◆ GIVEN PASSAGE ◆
----------------

8.Executive acknowledges that during his time of employment he has been provided access to Confidential Information and Altisource’s clients, employees, customers and others with whom Altisource has formed valuable business arrangements. Executive shall not, prior to or for a period of one (1) year commencing on the Separation Date, directly or indirectly:
(i)Take any action that would interfere with, diminish or impair the relationships that Altisource has with its employees, clients and customers (whether current or prospective);



(ii)Recruit or otherwise solicit for employment or induce to terminate Altisource’s employment of or consultancy with, any person (natural or otherwise) who is or becomes an employee or consultant of Altisource or hire any such employee or consultant who has left the employ of Altisource within one (1) year after the termination or expiration of such employee’s or consultant’s employment with Altisource, as the case may be.
(iii)Solicit or attempt to solicit any business from any of Altisource’s present customers, or actively sought prospective customers, with whom Executive had material contact for purposes of providing products or services that are competitive with those provided by Altisource: provided that "material contact" is agreed to exist between Executive and each customer or potential customer: (a) with whom Executive dealt; (b) whose dealings with Altisource were coordinated or supervised by Executive; or (c) about whom Executive obtained Confidential Information in the ordinary course of business as a result of his association with Altisource; or
(iv)Assist, cause or authorize, directly or indirectly, any other person, partnership, association, corporation or other entity that Executive is employed by, consults with, obtains an ownership interest in, or in which he is materially involved in any manner as to the ownership, management, operation, or control of to engage in any of the foregoing.
(v)Executive further expressly agrees and acknowledges that he is bound by his non-competition obligations under Article 8 of his Employment Contract for a period of one (1) year commencing on the Separation Date.
The restrictive covenants in this paragraph 8 shall supersede the non-competition and non-solicitation covenants set forth in Executive’s equity award agreements and such provisions shall be deemed to be replaced in their entirety by this paragraph 8.

----------------

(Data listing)
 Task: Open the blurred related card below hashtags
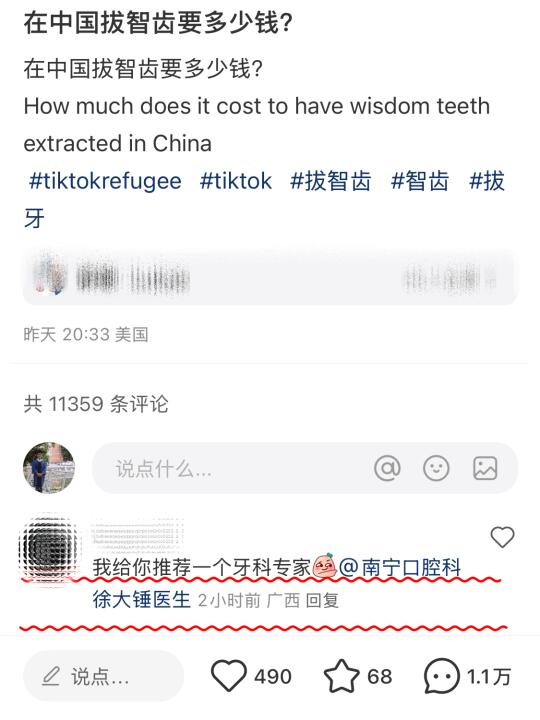click(x=270, y=277)
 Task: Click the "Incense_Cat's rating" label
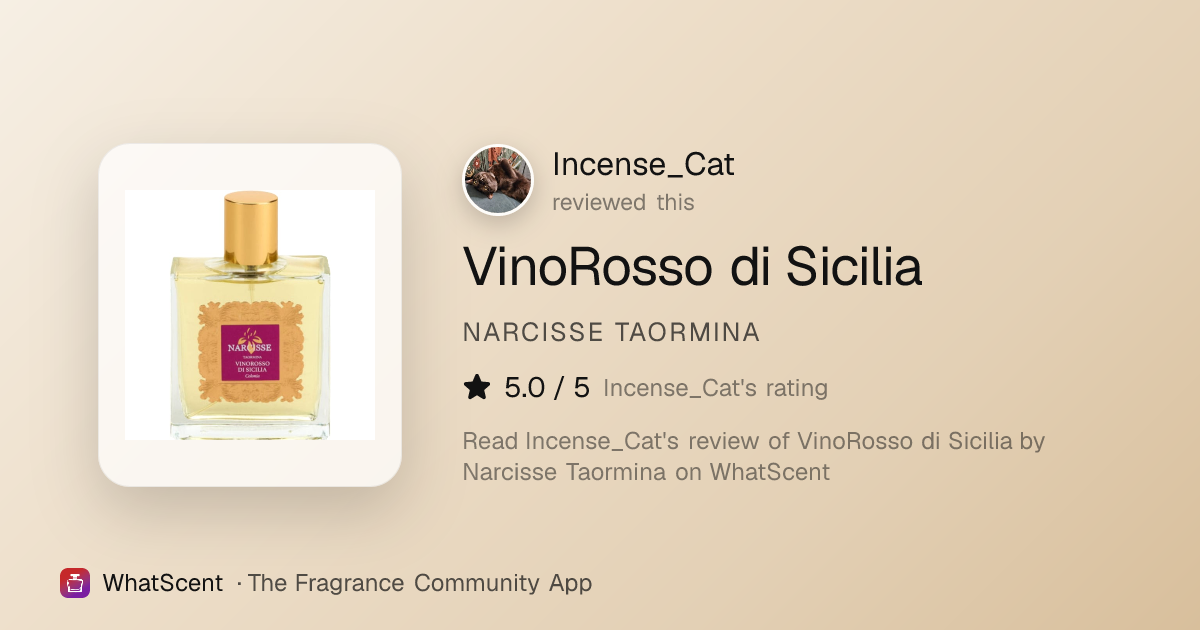pyautogui.click(x=715, y=388)
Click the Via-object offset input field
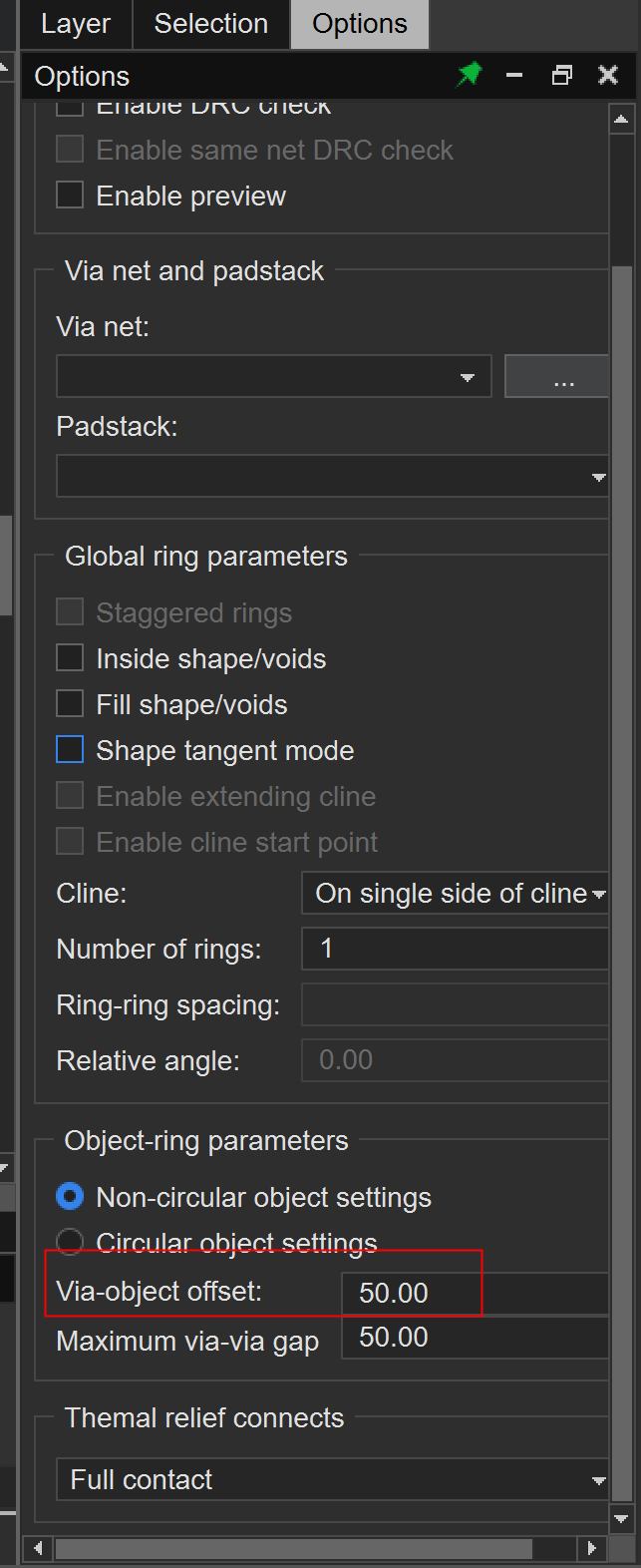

----------------

◆ EXERCISE INSTRUCTIONS ◆
1. In the non-solicitation clause, how long after the Separation Date do the Executive's restrictions last?
2. From the records, reproduce the part that opens with the line containing "Task: Click the" and runs through the end of the records. Omit the pictures from your answer.
The clause and the records were taken from unrelated sources.

◆ THE RESPONSES ◆
1. One year.

2.
 Task: Click the "Incense_Cat's rating" label
pyautogui.click(x=715, y=388)
Click the Via-object offset input field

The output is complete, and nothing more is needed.